B.

Evaluating MySQL Parallel Replication Part 4, Annex: Under the Hood

This is the annex to Evaluating MySQL Parallel Replication Part 4: More Benchmarks in Production.

There is no introduction or conclusion to this post, only landing sections: reading this post without its context will probably be very hard. You should start with the main post and come back here for more details.

Implementation Details of MariaDB Optimistic Parallel Replication

Rollbacks and Retries

When transactions T1 to T20 are run concurrently by optimistic parallel replication, if T19 blocks T2, T19 will be killed (rolled-back) for unblocking T2 (T2 must commit before T19). In the current implementation, T19 will be retried once T18 completed. It looks like this could be optimized.

I thought that retrying T19 as early as T2 completes could improve optimistic replication speed. Kristian Nielsen, the implementer of parallel replication in MariaDB, was kind enough to implement a patch with more aggressive retries. However, with quicker retries, I got slower results than with delayed retries. So it looks like once a conflict is detected (T19 blocks T2), the probability of another conflict is high, and the gain in retrying T19 earlier is outweighed by the cost of other rollbacks of T19.

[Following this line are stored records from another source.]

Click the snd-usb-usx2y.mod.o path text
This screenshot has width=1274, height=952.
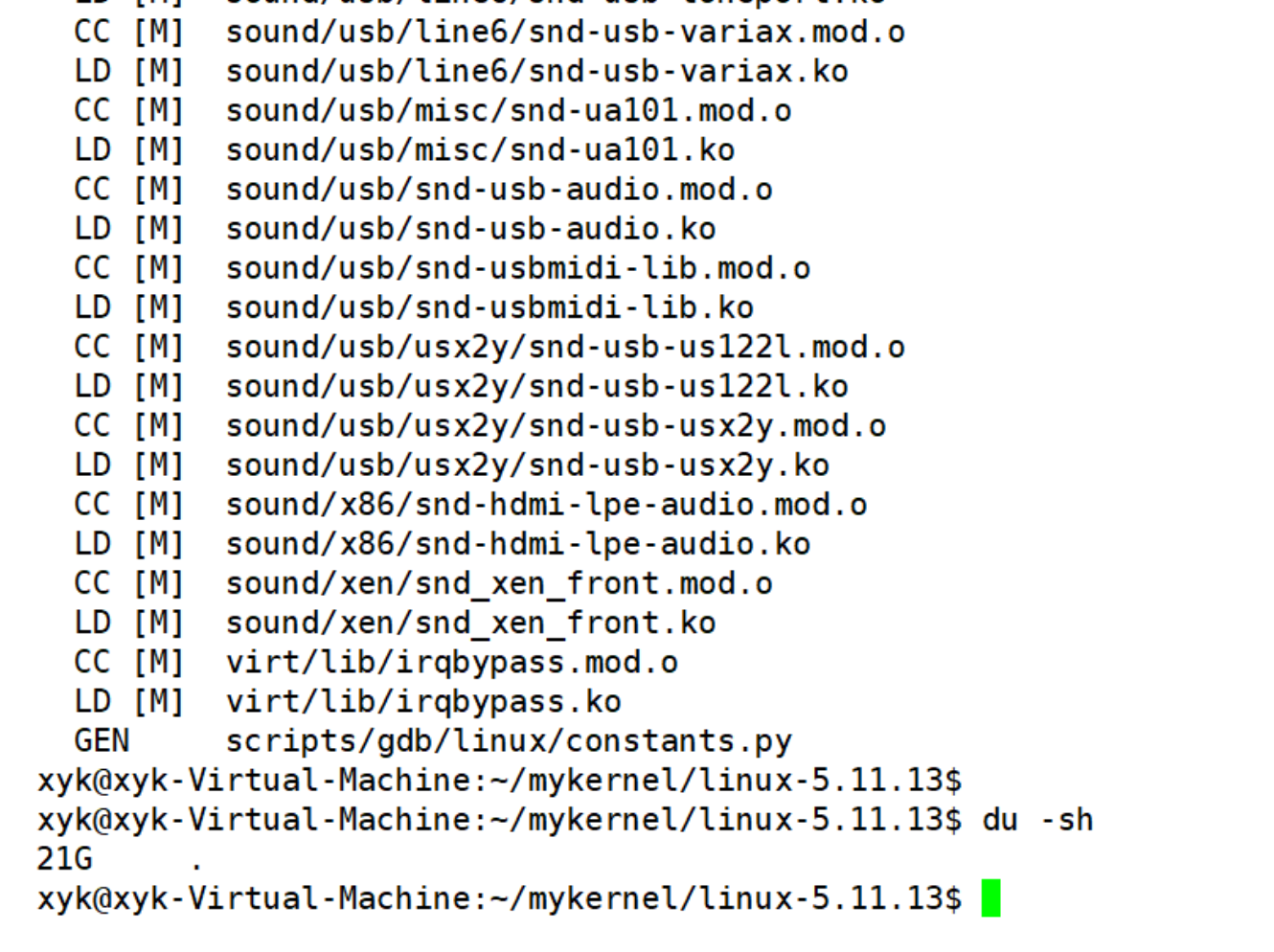tap(556, 426)
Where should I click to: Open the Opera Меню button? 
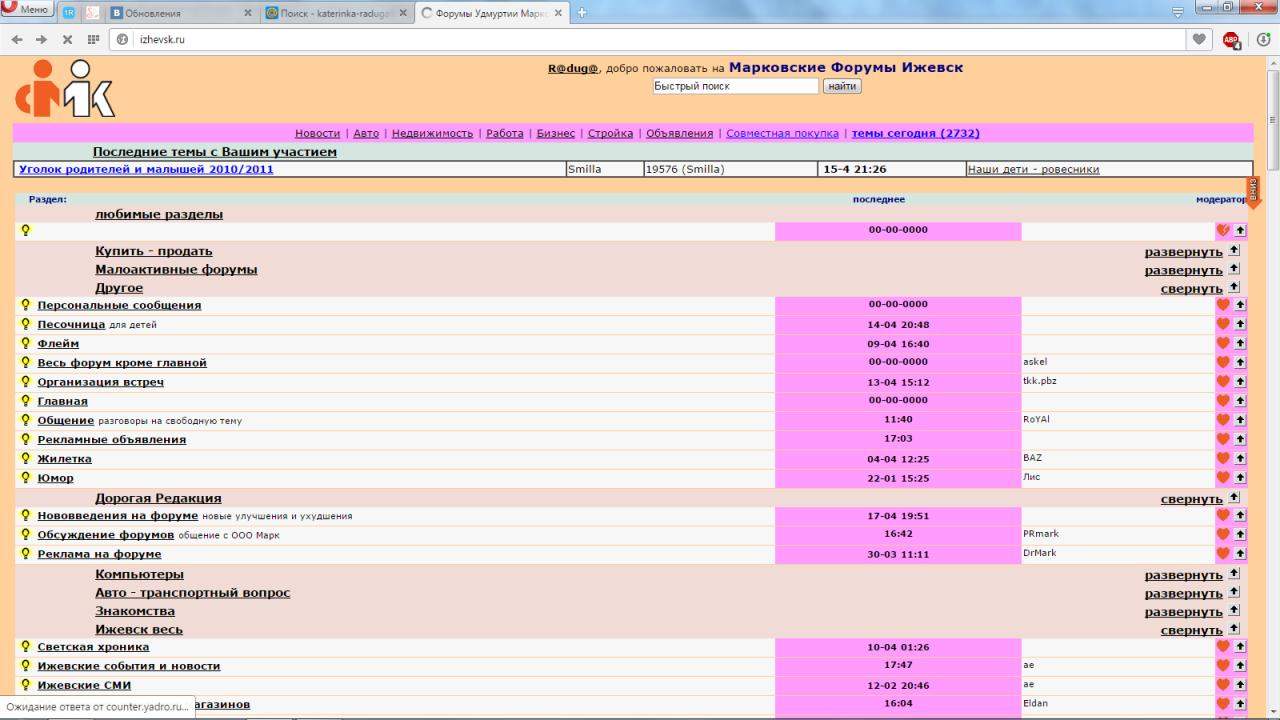click(26, 9)
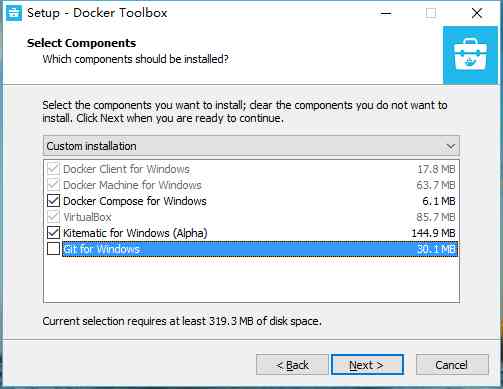
Task: Uncheck Kitematic for Windows (Alpha)
Action: point(53,233)
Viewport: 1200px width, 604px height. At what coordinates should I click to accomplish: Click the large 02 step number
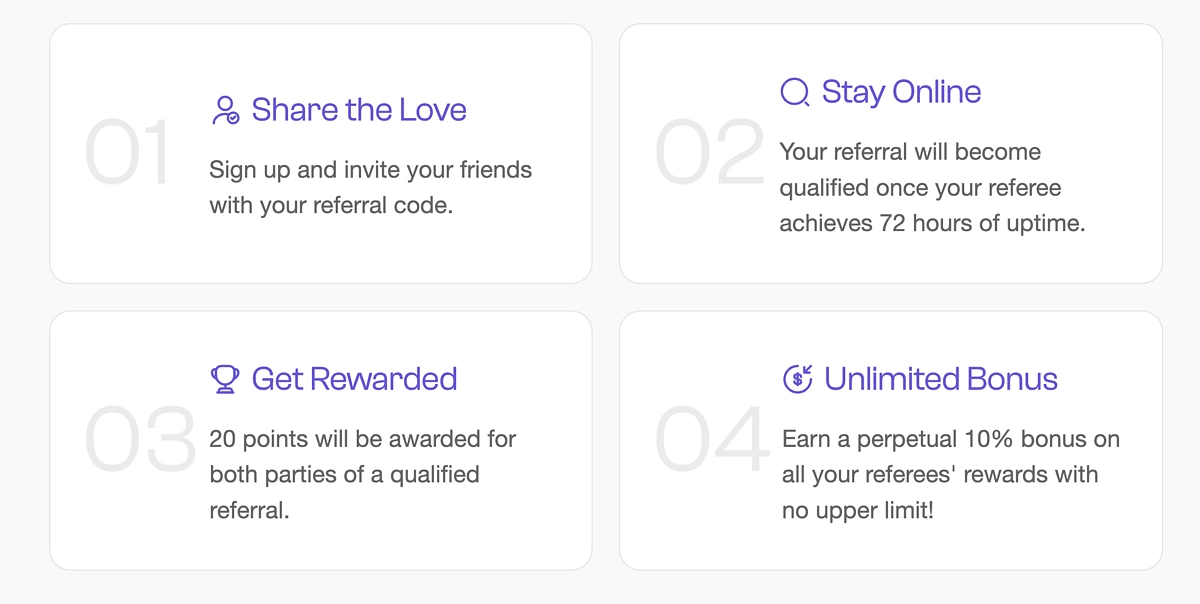709,154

DML vs DDL and Non-Transactional Storage Engines

The assumption for optimistic parallel replication to work is that a transaction that causes a conflict can be killed and retried. This is the case for InnoDB DML (Data Manipulation Language: INSERT, UPDATE, DELETE, ...) but it is not the case with MyISAM.

As a transaction involving a MyISAM table (or another non-transactional storage engine) cannot be rolled-back, it is not safe to run those transactions optimistically. When such transaction enters the optimistic parallel replication pipeline, the replication applier will wait for all previous transactions to complete before starting the transaction that cannot be rolled-back. The following transactions could still be run optimistically if they are exclusively using a transactional storage engine (if they can be rolled-back). This means that DMLs that cannot be rolled-back act as a pre-barrier in the parallel replication pipeline.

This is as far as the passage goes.